What is needed:
The lines below must be transcribed exactly as given, with the images removed.
[Material provided Boundary: Start]
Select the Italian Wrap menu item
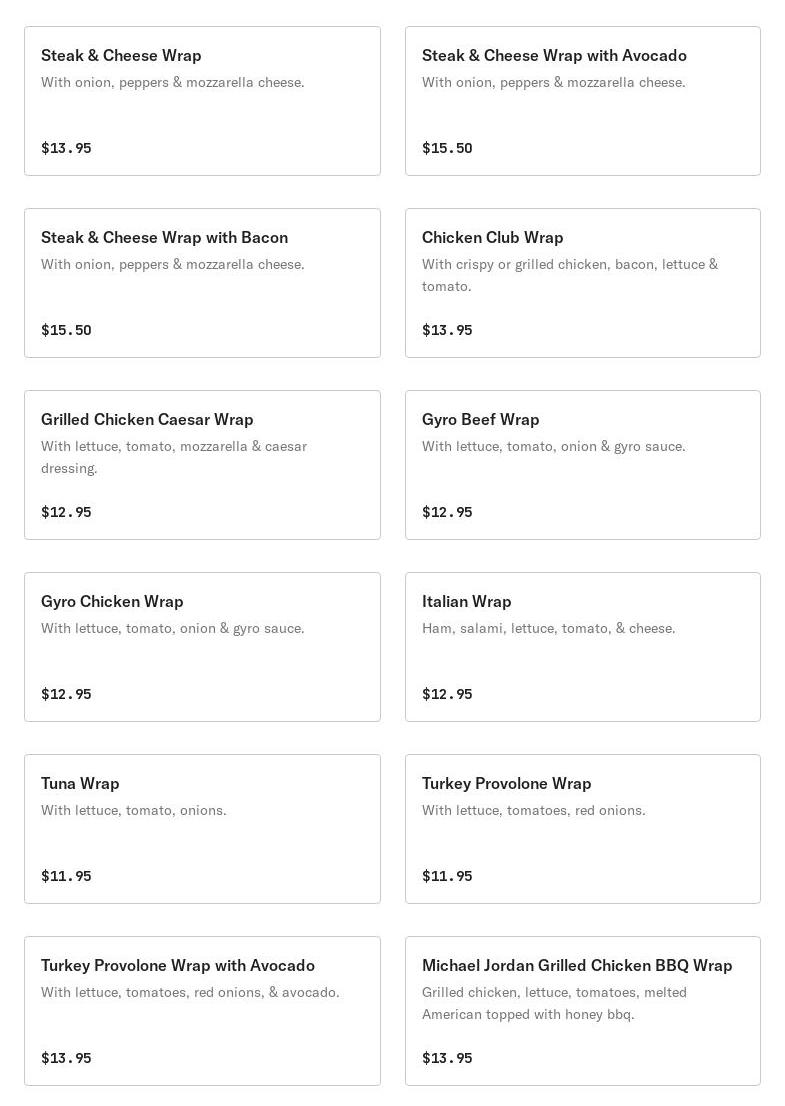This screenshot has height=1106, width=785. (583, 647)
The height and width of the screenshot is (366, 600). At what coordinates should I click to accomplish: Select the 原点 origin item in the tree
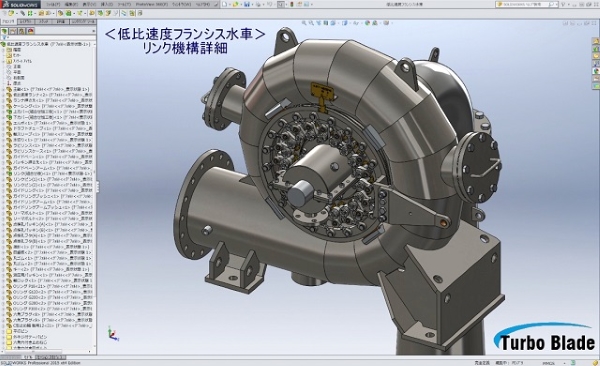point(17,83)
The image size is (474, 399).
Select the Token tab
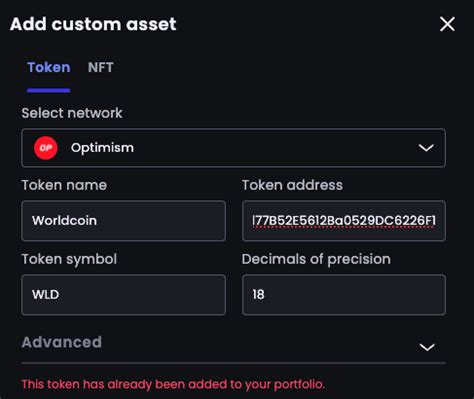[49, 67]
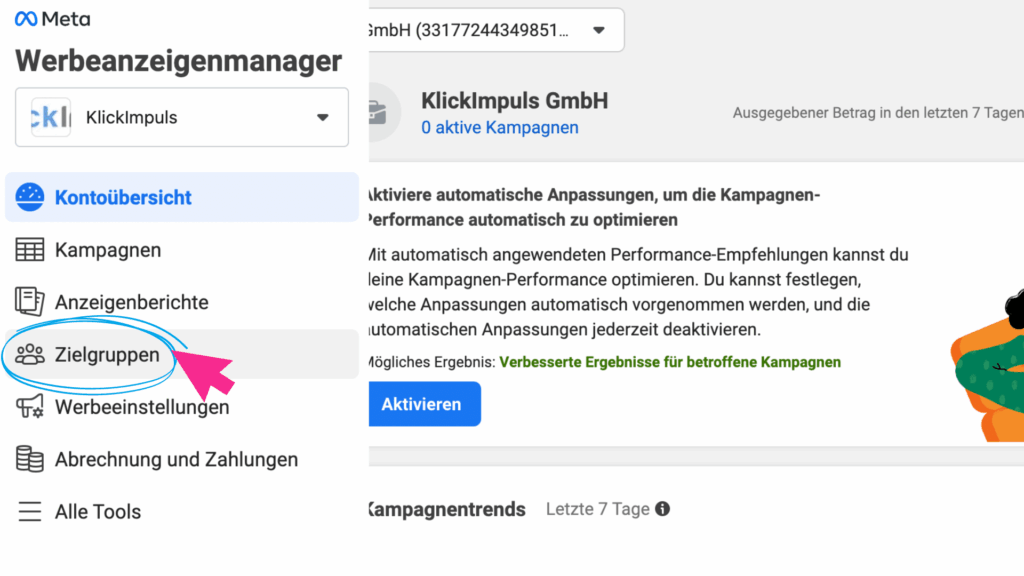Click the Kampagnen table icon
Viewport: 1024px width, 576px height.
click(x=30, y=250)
[Material provided Boundary: End]
Task response:
Select the Italian Wrap menu item
This screenshot has height=1106, width=785. (583, 647)
The height and width of the screenshot is (366, 600). At what coordinates should I click to accomplish: Select the 原点 origin item in the tree
point(17,83)
The image size is (474, 399).
Select the Token tab
[49, 67]
Click the Kampagnen table icon
Viewport: 1024px width, 576px height.
click(x=30, y=250)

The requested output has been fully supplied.